4. Social role-Japan. I. Title. II. Series: Nissan Institute/Routledge Japanese studies series.
LC2366.M3841996
376.650952-dc20096-19652
CIP
ISBN 0-415-14456-6
Publishers Note
The publisher has gone to great lengths to ensure the quality of this reprint but points out that some imperfections in the original may be apparent
... we are a people whose glorious history will bear to be held up to the gaze of Western nations. We have learned a great many things from the West, but there are some instances of our having outstripped our tutors. So wrote Count Okuma in Fifty Years of New Japan, published in 1910, some five years after Japan had emerged victorious in the Russo-Japanese war. Over the 86 years that have elapsed since those words were written, the history of Japans relations with the rest of the world has passed through phases more turbulent than Okuma could probably have imagined. The tragic and terrible history of the 1930s and 1940s gave way, however, to decades in which the Japanese forged an amazing (and often deserved) reputation for economic development and efficiency.
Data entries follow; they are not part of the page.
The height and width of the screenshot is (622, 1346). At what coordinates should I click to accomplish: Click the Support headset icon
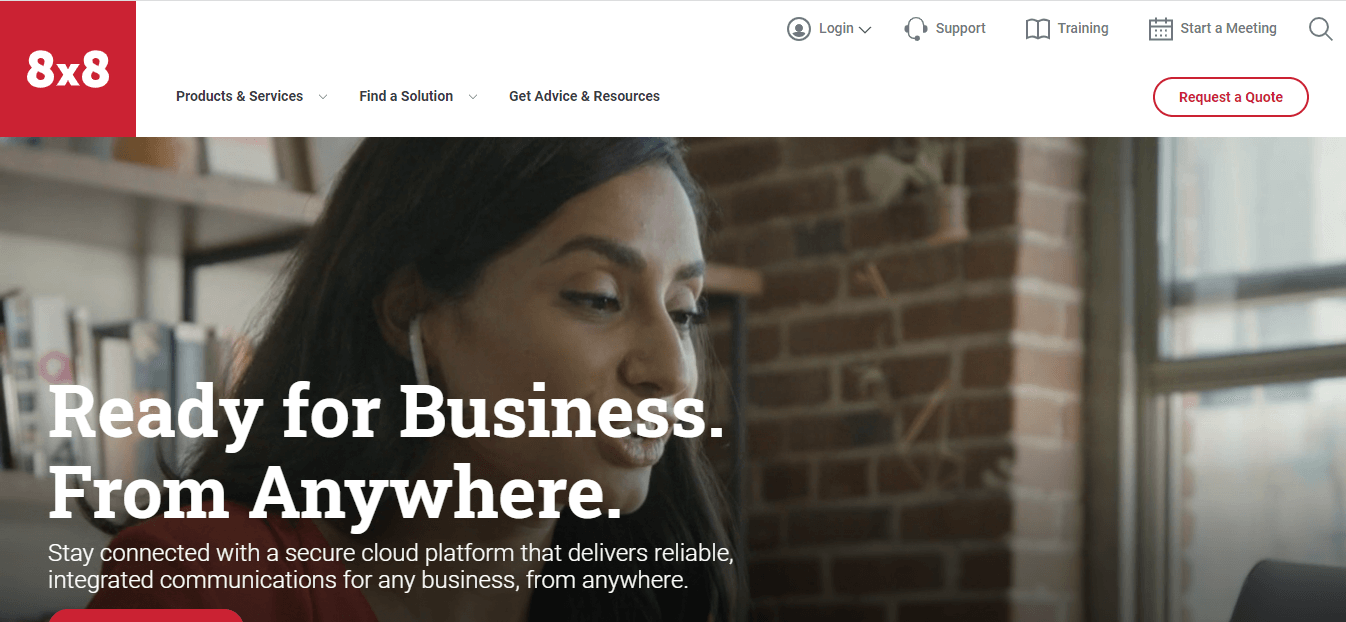point(915,28)
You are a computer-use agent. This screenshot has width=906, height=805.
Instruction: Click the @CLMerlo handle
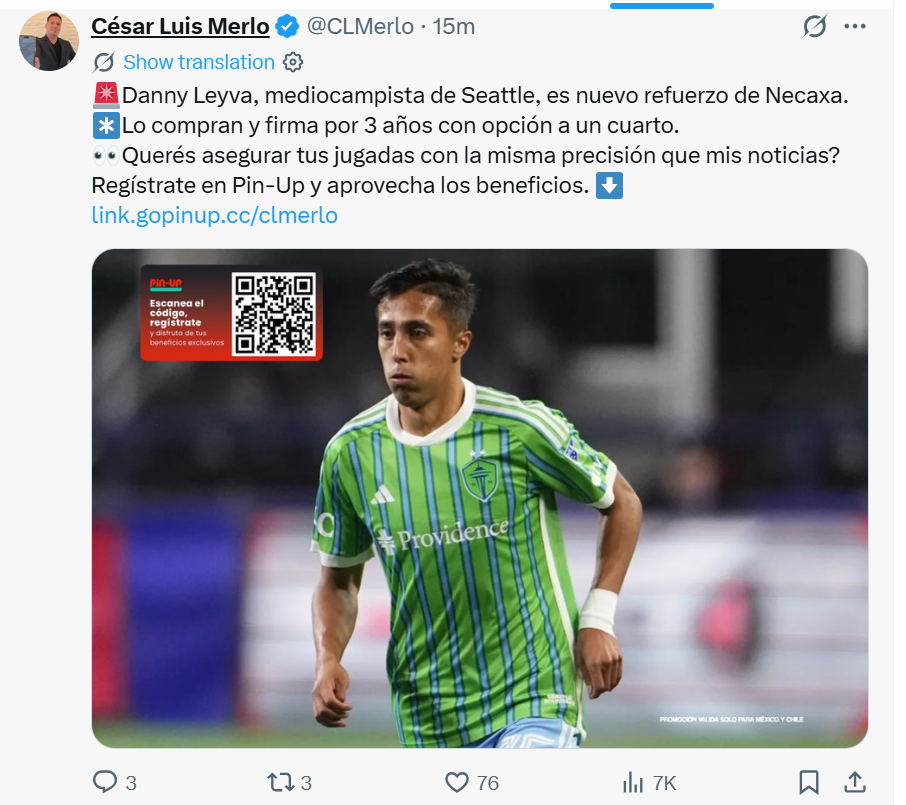[x=360, y=26]
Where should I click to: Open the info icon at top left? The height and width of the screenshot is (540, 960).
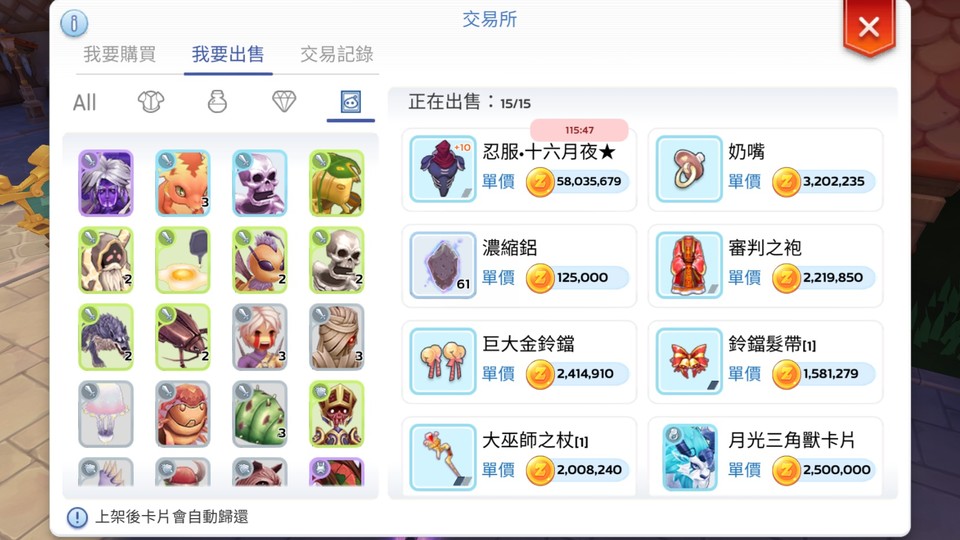[x=74, y=23]
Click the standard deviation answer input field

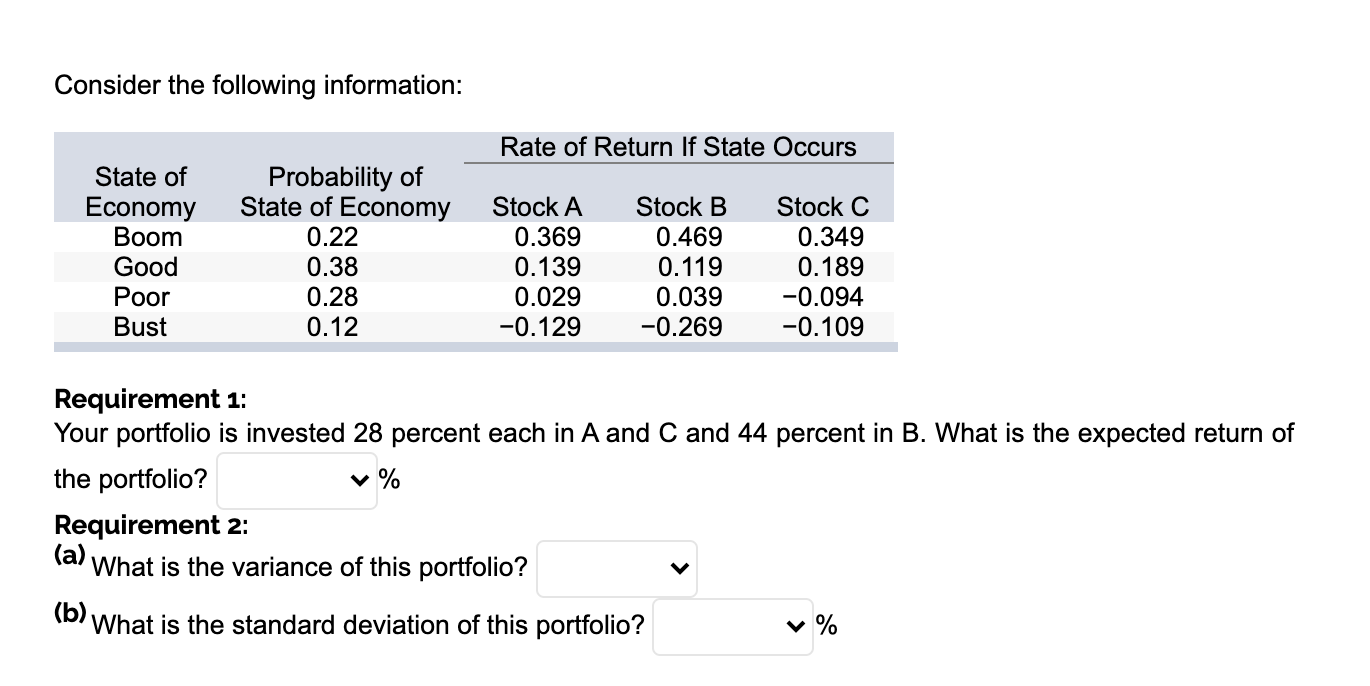point(725,626)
The idea of the Japanese outstripping their tutors is no longer as exotic as it must have sounded to an English-speaking readership in 1910, but its content has been radically changed with the passage of time. At the same time, Japans performance and practice continues to attract withering scepticism from some Americans and others. In a recent message on the Internet, Chalmers Johnson attacks Chrysanthemum Clubbers and writes that one of his interlocutors ... seems not to know that Japan has basked in the favorable and exceptional treatment of the United States from John Foster Dulless peace treaty to Mickey Kantos last minute dive last summer in the auto talks. How the Japanese seek to resolve the dilemma of how far they can preserve a distinctive Japanese identity and practice in an increasingly globalizing world is fascinating to watch.
The Nissan Institute/Routledge Japanese Studies Series is ten years old in 1996. The Series seeks to foster an informed and balanced, but not uncritical, understanding of Japan. One its aims is to show the depth and variety of Japanese institutions, practices and ideas. Another is, by using comparison, to see what lessons, positive and negative, can be drawn for other countries. The tendency in commentary on Japan to resort to outdated, ill-informed or sensational stereotypes still remains, and needs to be combated.
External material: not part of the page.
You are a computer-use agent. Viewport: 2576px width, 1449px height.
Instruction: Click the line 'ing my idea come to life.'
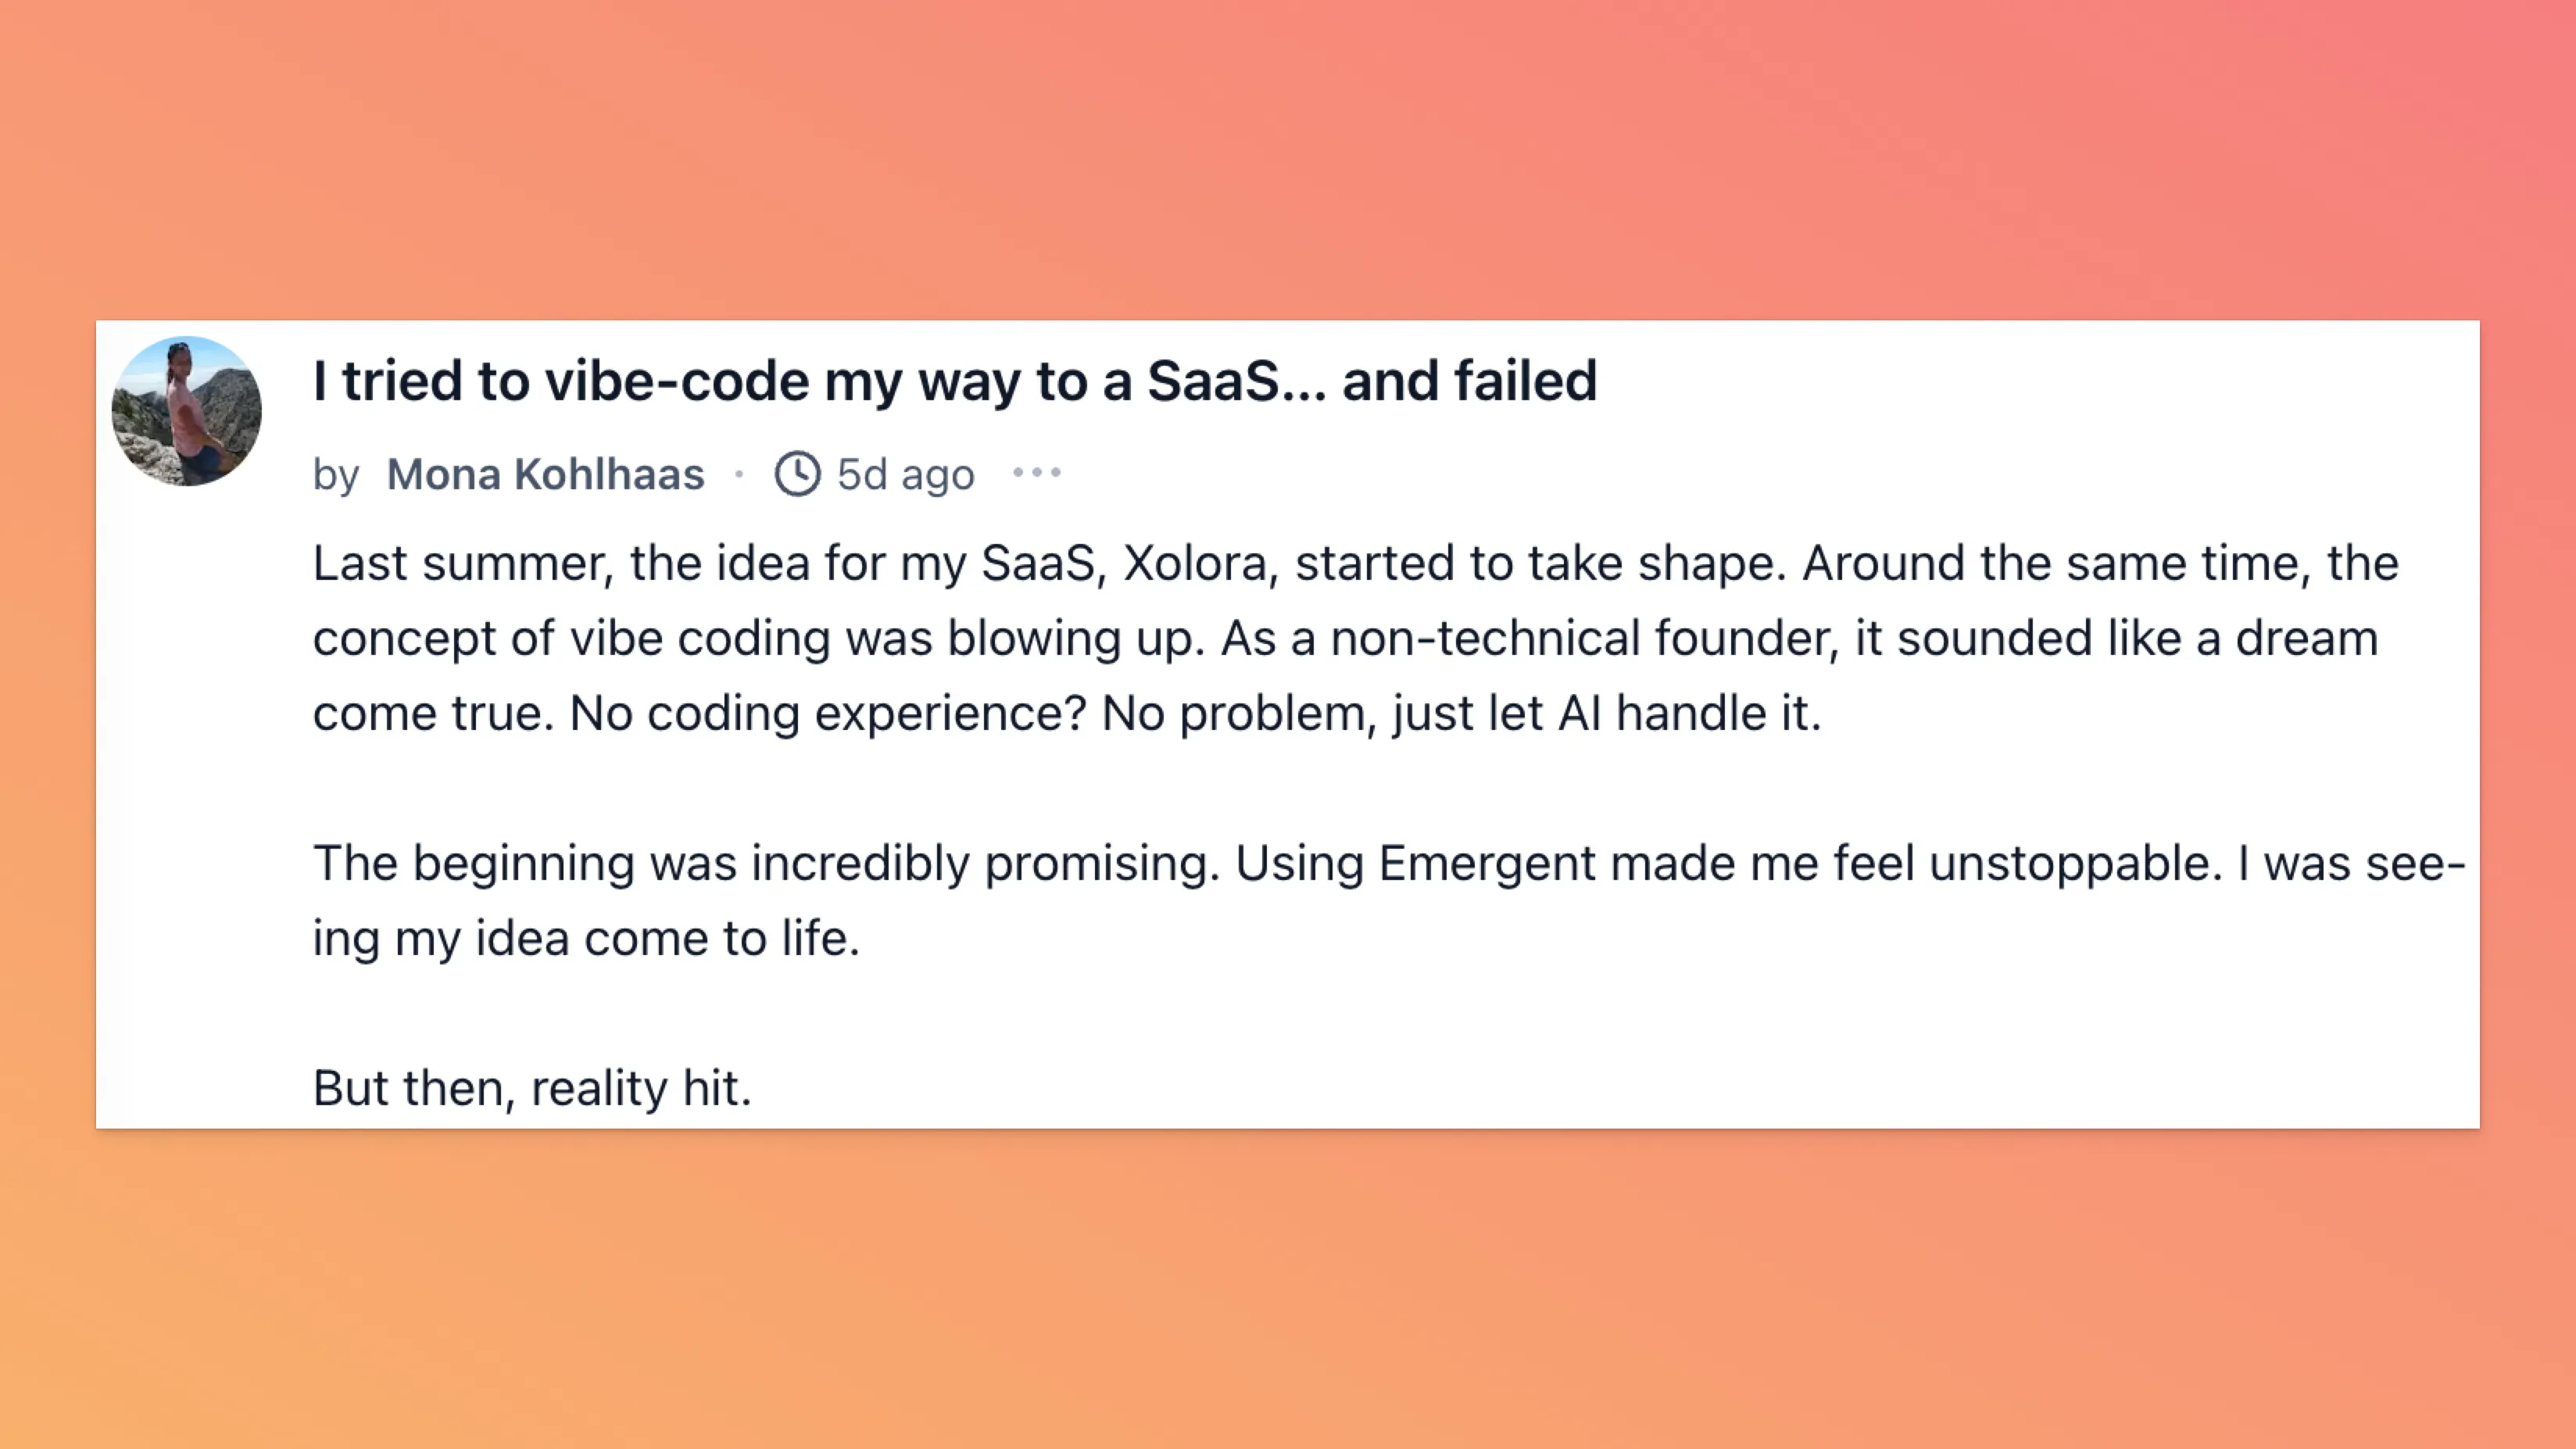click(x=587, y=939)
There are a number of studies about Japanese education available in English. Certain aspects of education in Japan - such as the alleged prowess of Japanese schoolchildren in mathematics - have received international attention, as has the view, to be found in some publications, that the approach to education is narrow, even repressive, and inhibits creativity. Plainly, not all educational institutions in Japan are structured in the same way, or have the same basic set of aims. Any national educational system is highly complex and has variety in its parts. This is true of Japan, even though the Ministry of Education exercises substantial control over the structuring of the whole, and observers will detect Japanese elements in the ethos of practically any of its constituent unites. Dr Brian McVeigh examines in this book a specific institution, namely an international college for young ladies on the outskirts of a major Japanese city. In his words, he investigates the relationship between practice, body, self, and knowledge acquisition, of how rituality, routinization, formalization and conventionalized social action build knowledge. He is impressed by the evident theatricality of the approach to education that the college has adopted, and most intriguingly of all, with the function of its expressed internationalizing purpose in conjunction with the dominant aim of turning out young ladies well brought up in a recognizably Japanese tradition. The book constitutes a fascinating insight into the dialectic between interacting with the outside world and maintaining intact something recognizable as the Japanese ethos.